* _Problem requirements_:
Below are some records. Set down exactly the line holding "The height and" and every later line through the end, omitting the pictures.

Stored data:
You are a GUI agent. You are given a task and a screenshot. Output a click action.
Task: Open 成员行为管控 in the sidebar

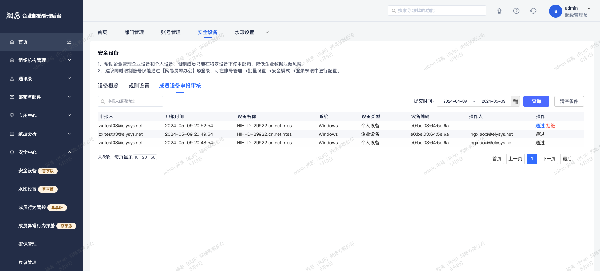pyautogui.click(x=32, y=207)
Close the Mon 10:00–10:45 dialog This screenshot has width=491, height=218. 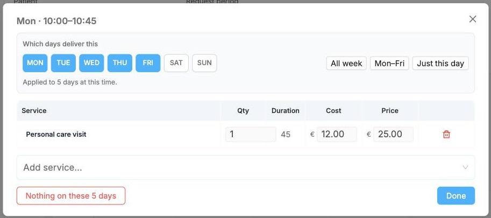click(x=473, y=19)
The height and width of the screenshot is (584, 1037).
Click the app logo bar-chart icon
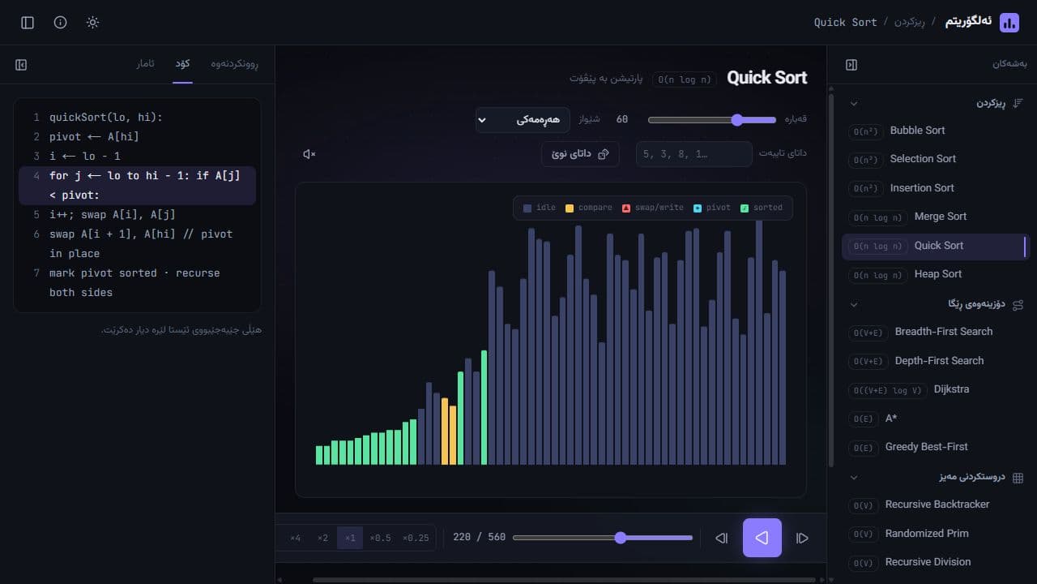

* _Problem solution_:
The height and width of the screenshot is (584, 1037).
Click the app logo bar-chart icon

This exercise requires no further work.